契約に基づき、武田薬品はHUTCHMED社に契約一時金として4億ドルを支払う。また、開発や販売の達成に応じたマイルストンとして最大7億3000万ドルと、売上に応じたロイヤルティを支払う可能性がある。なお、今回の取引の実行には、各国の独占禁止法に基づく審査完了が必要となる。
フルキンチニブは、血管内皮増殖因子受容体(VEGFR)1/2/3に高い選択性を有する阻害薬。VEGFR阻害薬は腫瘍血管新生の遮断において極めて重要な役割を果たす。フルキンチニブは、標的外毒性を最小限に抑え、忍容性を改善し、より一貫した標的範囲を提供することを意図して、キナーゼ選択性を向上させるように設計された。武田薬品によると、「これまでのところ、フルキンチニブの患者における忍容性は概ね良好であり、他の抗がん剤との併用療法が検討されている」という。

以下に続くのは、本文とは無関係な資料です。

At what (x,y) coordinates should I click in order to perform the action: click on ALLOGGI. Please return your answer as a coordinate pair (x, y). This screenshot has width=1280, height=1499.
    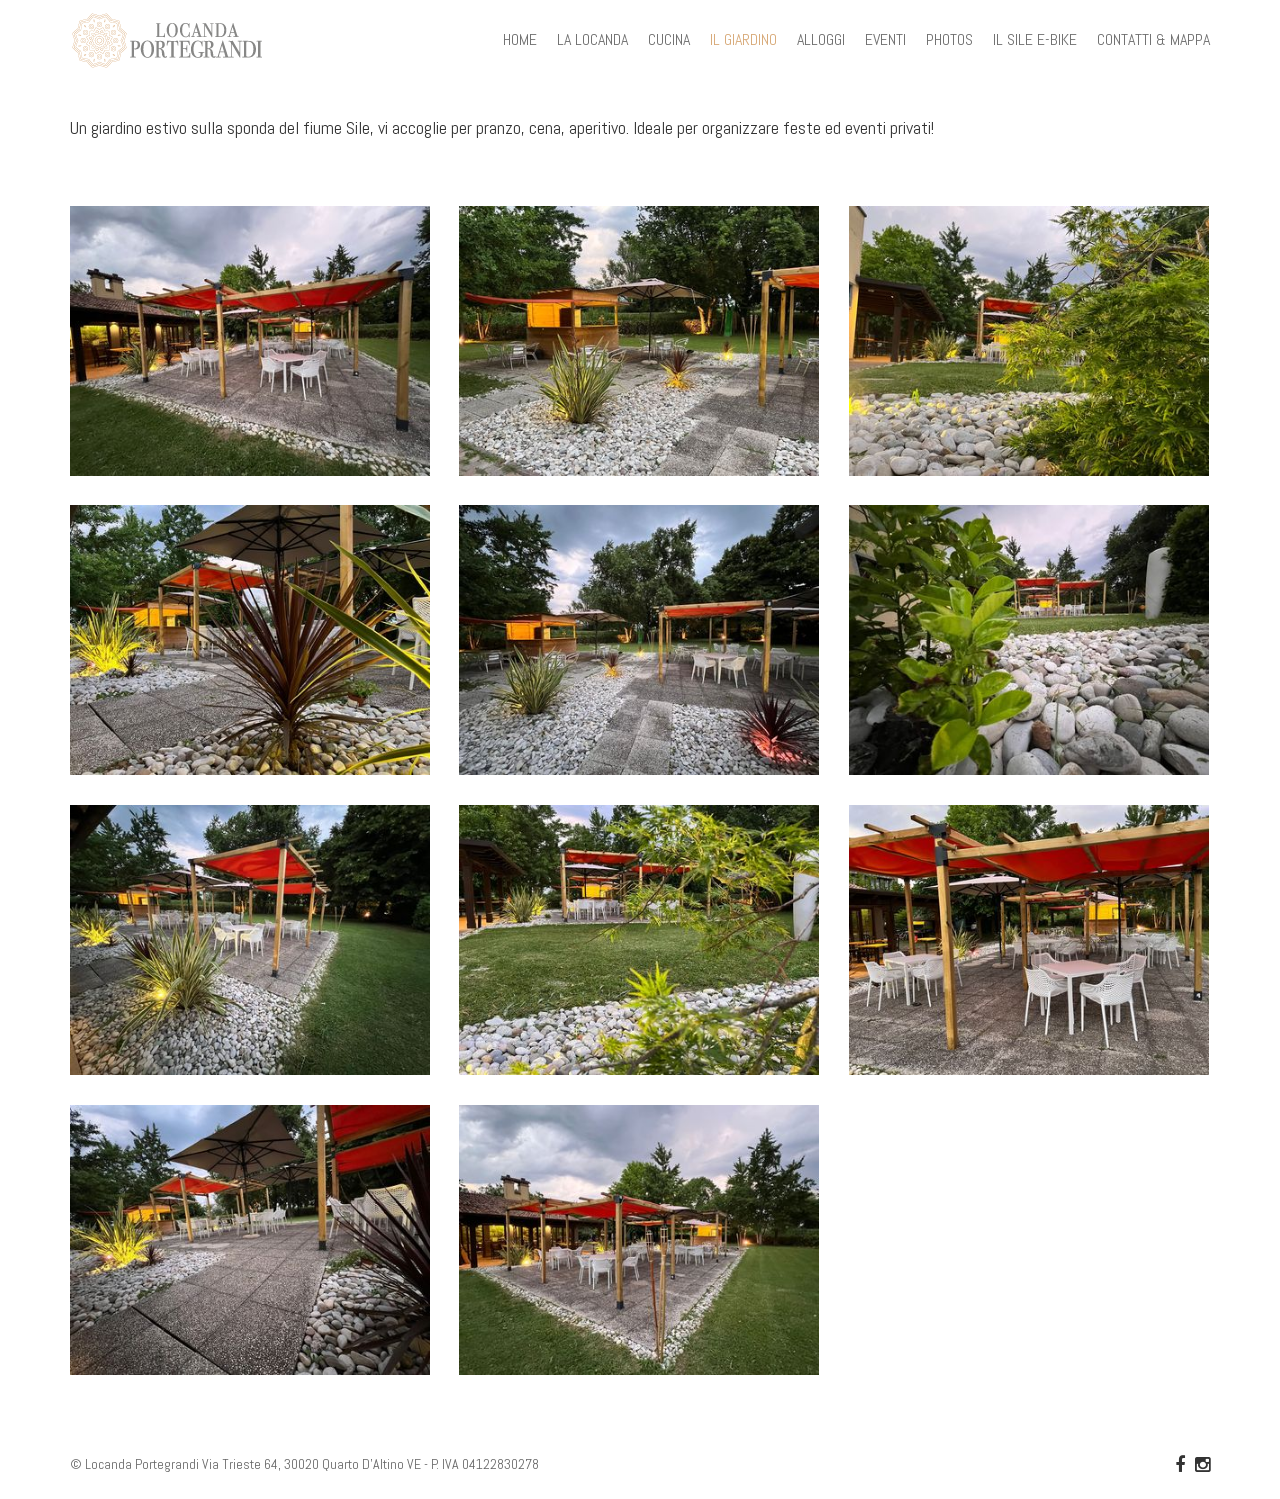
    Looking at the image, I should click on (821, 39).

フルキンチニブは中国で18年に承認されている。経口投与され、バイオマーカーの状態にかかわらず、治療抵抗性mCRCの様々なサブタイプで使用される可能性がある。
◎「治療抵抗性mCRC患者さんの治療体系を大きく変化させる可能性がある」
武田薬品のグローバルオンコロジービジネスユニットのTeresa Bitettiプレジデントは、「フルキンチニブは、さらなる治療選択肢を必要としている治療抵抗性mCRC患者さんの治療体系を大きく変化させる可能性がある」との認識を示した。そして、「中国以外の患者さんへも、この革新的医薬品が持つ可能性を広げるために当社の開発力と販売力を活かせることを楽しみにしている」とし、「HUTCHMED社との契約によって、タケダのオンコロジーポートフォリオを拡大することができ、我々が目指す“Cure Cancer”の達成に一歩近づくことができる」とコメントした。